# Given text
▶

When were elders first instituted in the Church? Acts 11:30 refers to them in connection with the church in Jerusalem, and this is the first mention of elders in connection with any church; but though their existence is mentioned, nothing is said of their origin. Not till Acts 14:23, when we read of Paul and Barnabas returning from their first missionary journey, do we discover who they were, how they were appointed, and by whom. "When they had appointed elders for them in every church and had prayed with fastings, they committed them to the Lord."
We have seen that the apostles themselves could not remain with the new believers to shepherd them and to bear the responsibility of the work locally. How then were the new converts cared for, and how was the work carried on? The apostles did not request that men be sent from Antioch to shepherd the flocks, nor did one of them remain behind to bear the burden of the local churches. What they did was simply this: "When they had appointed elders for them in every church and had prayed with fastings, they committed them to the Lord into whom they had believed" (v. 23). Wherever a church had been founded on their outward journey, they appointed elders on their return journey. They did not wait until any arbitrary standard was reached before appointing elders in a church, but "in every church" they chose a few of the more mature members to care for their fellow believers.
The apostolic procedure was quite simple. The apostles visited a place, founded a church, left that church for a while, then returned to establish it. In the interval certain developments would naturally take place. When the apostles left, some of the professing believers would leave too. Others would continue to attend the meetings, and would prove themselves to be truly the Lord's, but would make no appreciable progress. Others again would eagerly press on in the knowledge of the Lord and show real concern for His interests. Those who had more spiritual life than others would spontaneously come to the front and take responsibility for their weaker brethren. It was because they had proved themselves to be elders that the apostles appointed them to hold office as elders, and it was their business to shepherd and instruct the other believers, and to superintend and control the church affairs.
Nowhere did the apostles settle down and assume responsibility for the local church, but in every church they founded they chose from among the local believers faithful ones upon whom such responsibility could be placed. When they had chosen elders in each church, with prayer and fasting they committed them to the Lord, just as, with prayer and fasting, they themselves had been committed to the Lord by the prophets and teachers when they were sent out on their apostolic ministry. If this committal of elders to the Lord is to be of spiritual value, and no mere official ceremony, a vital knowledge of the Lord will be required on the part of the apostles. It is easy to become so occupied with the problems and needs of the situation, that one instinctively takes the burden upon oneself, even while admitting the truth that the Lord is responsible for His own Church. We need to know Christ as Head of His Church in no mere intellectual way if we are to let all its management pass out of our hands at the very outset. Only an utter distrust of themselves, and a living trust in God, could enable the early apostles to commit the affairs of every local church into the hands of local men who had but recently come to know the Lord. All who are engaged in apostolic work, and are seeking to follow the example of the first apostles in leaving the churches to the management of local elders, must be spiritually equipped for the task; for if things pass out of human hands and are not committed in faith to divine hands, the result will be disaster. Oh, how we need a living faith and a living knowledge of the living God!

◀

# Data provided

▶

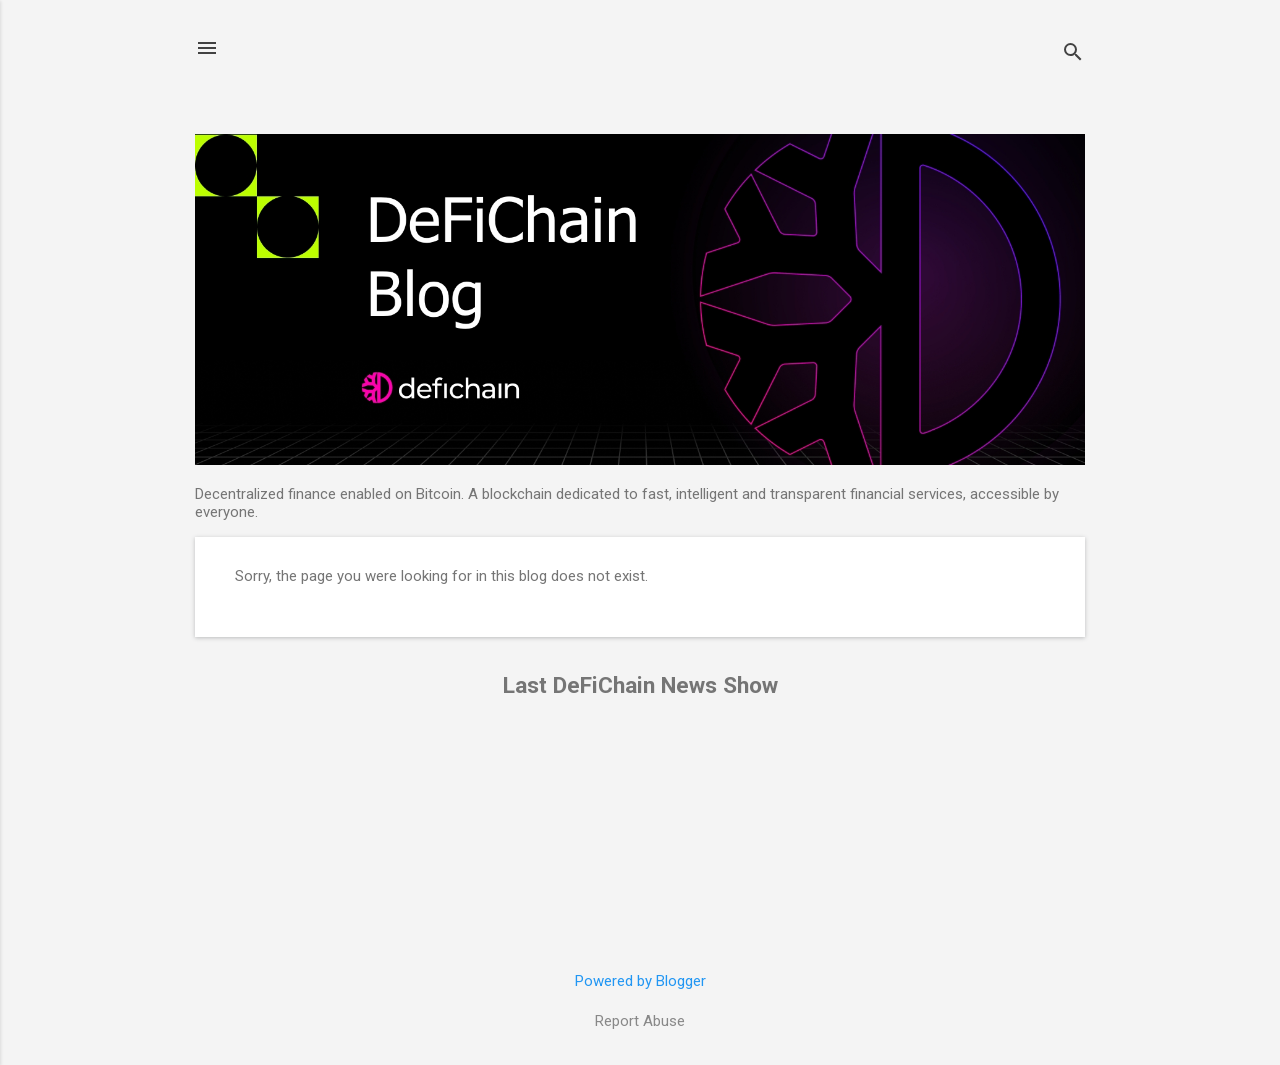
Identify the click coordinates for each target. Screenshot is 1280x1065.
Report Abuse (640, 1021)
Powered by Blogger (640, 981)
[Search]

◀

# Given exercise
Using the passage on elders, answer these:
(a) Which verse is the first to mention elders in connection with any church?
(b) At what point did the apostles appoint elders in a church founded on their outward journey?
(c) Who had committed the apostles themselves to the Lord with prayer and fasting?
The data bears no relation to the passage on elders.

# Written response
(a) Acts 11:30
(b) On their return journey
(c) The prophets and teachers